Tabel 18 menunjukkan bahwa apabila terjadi penurunan produksi rumput laut sebesar 30 persen, menyebabkan keuntungan privat petani rumput laut di Kepulauan Tanakeke menjadi lebih sedikit dibandingkan pada kondisi tanpa adanya perubahan. Hal ini menunjukkan bahwa pengusahaan rumput laut di Kepulauan Tanakeke sensitif terhadap perubahan produksi. Sedangkan apabila terjadi penurunan harga output rumput laut sebesar 16 persen, maka petani masih memiliki keuntungan yang positif atau masih layak untuk diusahakan meskipun keuntungan tersebut akan berkurang 2 kali lipat dari kondisi normal.

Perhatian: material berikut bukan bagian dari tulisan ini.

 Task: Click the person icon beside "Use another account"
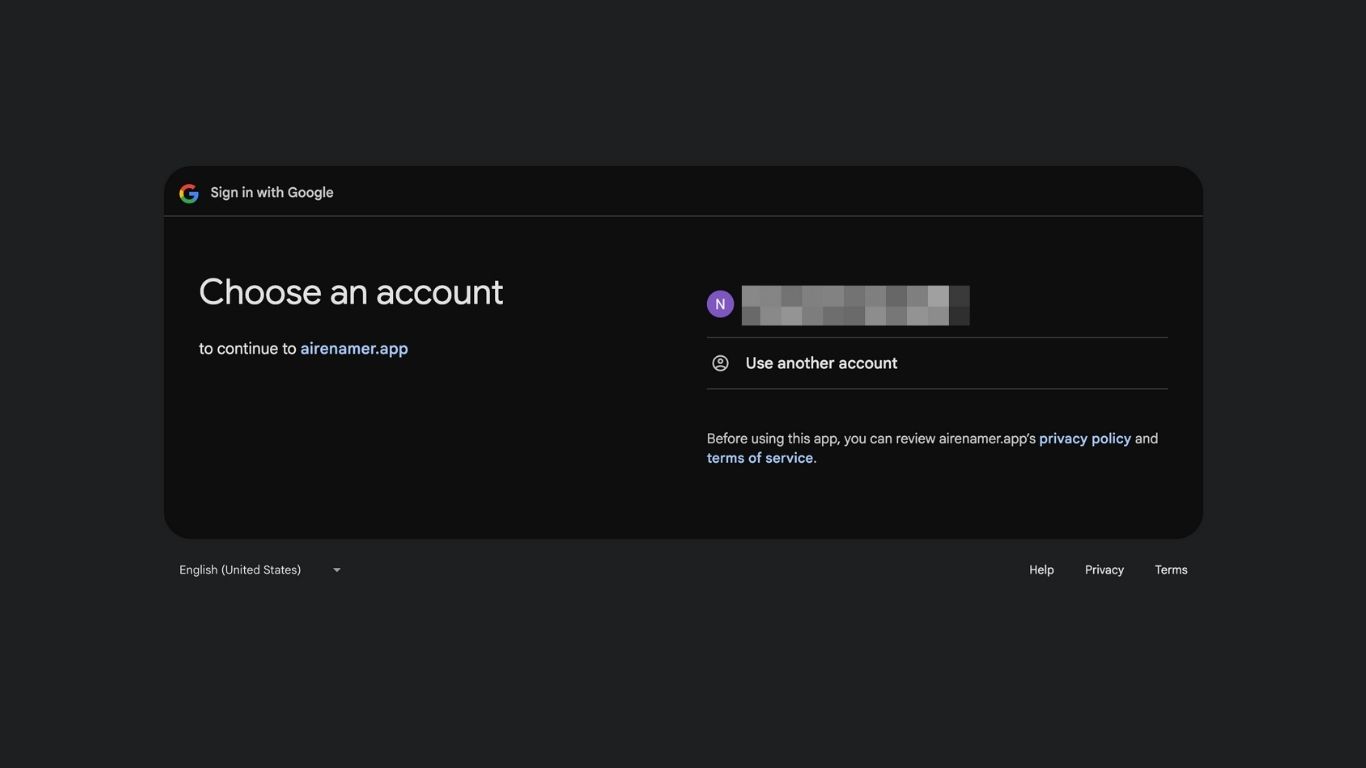coord(720,362)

Analisis sensitivitas juga dilakukan untuk melihat daya saing rumput laut di Kepulauan Tanakeke apabila terjadi perubahan harga output maupun produksi. Analisis sensitivitas terhadap indikator daya saing dapat dilihat pada Tabel 19.

Tabel 19 menunjukkan bahwa kebijakan yang menjadikan petani rumput laut pada kondisi tidak berdaya saing dan paling sensitif terhadap perubahan daya saing adalah ketika produksi rumput laut turun sebesar 30 persen. Penurunan produksi sebesar 30 persen dan penurunan harga output sebesar 16 persen menyebabkan nilai DRC dan PCR semakin besar dari kondisi normal. Hal ini berarti usahatani rumput laut di Kepulauan Tanakeke akan semakin kurang efesien untuk diproduksi baik secara privat amupun maupun sosial. Oleh karena itu, pemerintah harus benar-benar memperhatikan kestabilan harga rumput laut agar petani rumput laut tetap memiliki insentif untuk membudidayakan rumput laut.

Tabel 19. Indikator Daya Saing Berdasarkan Analisis Sensitivitas Rumput Laut di Kepulauan Tanakeke, Tahun 2011.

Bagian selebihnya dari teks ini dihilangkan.